I read an article that appeared in Saturday’s Washington Post by Kenneth Harney titled, “Throwing out a lifeline to underwater borrowers“. The article was about a national mortgage lender, Ocwen Financial, one of the largest servicers of distressed loans.
In a nutshell, Ocwen has developed a program that combines principal reduction that resets troubled borrowers’ loans to 5 percent below the property’s appraised value along with a sharing arrangement where Ocwen can recoup some of what was forgiven. Ocwen will write off any losses over a three year period and if a house is sold during the program they will get 25% of any future gains. All the borrower has to do is stay current on the loan, and if the property increases in value, both the borrower and Ocwen stand to gain in tandem.
Brilliant!
It’s the type of program I have been advocating for and it’s great to see someone of Ocwen’s stature take the steps necessary to help fix the housing epidemic.
Critics will say it just puts off the inevitable; default and foreclosure. But, according to the article, Ocwen started a pilot program involving more than 3,000 underwater borrowers last year and those who signed up have a “re-default” rate of just 2.6% – WAY below some other programs that have come up short.
A key here is that shared appreciation component; it’s really like a partnership. Ocwen isn’t getting greedy; they get 1/4 of any profits if the house is sold, and why shouldn’t they? If they are willing to take a hit on the principal side of it, they should share in any gains.
I have to say this is the best modification program I have seen yet – by far. Too many lenders have refused to lower the principal balance, only prolonging the inevitable. This should be seen as a model for the future.
I’ve done plenty of bashing of big lenders, but Ocwen gets a hats off from me here. I only hope other lenders get as creative; it could have a huge impact on both the housing market and our overall economic recovery.

I recall seeing these ideas mentioned since the the TARP was implemented. I agree that it seems a good idea, and wonder why it hasn’t seemed to have caught on in a big way. Just my opinion, but I think that the lender should be entitled to a much larger share of future appreciation, say 50%-60%, but then maybe 40%-50% share to the debtor and forgiveness of a huge chunk of debt is just not enough incentive to pay their reduced mortgage.

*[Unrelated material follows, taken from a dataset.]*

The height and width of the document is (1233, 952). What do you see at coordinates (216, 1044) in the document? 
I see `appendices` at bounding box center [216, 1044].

I do have a problem with the lender not receiving 100% of the future appreciation. The lender could provide some other “incentives” to the borrower for paying mortgage on time. Am I missing something? Just imagine the same approach applied to stock or bonds investors. Lets, say, I used margin and “invested” in SPY; then I lost 50%. Would the broker make a deal with me that they forgive me what I borrowed on margin? For me that deal is just another bad lesson for the public. It doesn’t teach anybody to be responsible with their debt. It sends a message to the public that it is ok to be reckless with somebody else’s money!

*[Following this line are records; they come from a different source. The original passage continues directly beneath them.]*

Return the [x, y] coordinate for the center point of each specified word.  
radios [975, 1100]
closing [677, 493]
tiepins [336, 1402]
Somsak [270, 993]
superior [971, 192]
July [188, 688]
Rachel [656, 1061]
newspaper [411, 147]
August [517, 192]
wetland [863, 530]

The one BIG difference here between the housing situation and the stock/bond example is the complicit involvement by the lenders who created an impossible situation. It was all about creating volume of loans, irregardless of quality, so they could be packaged and sold to unsuspecting investors at a nice profit. The banks know this, and this is why you are beginning to hear about settlements and ways to resolve, like Ocwen’s creative approach. Believe me, if they didn’t feel they were at fault, they wouldn’t be agreeing to any solutions.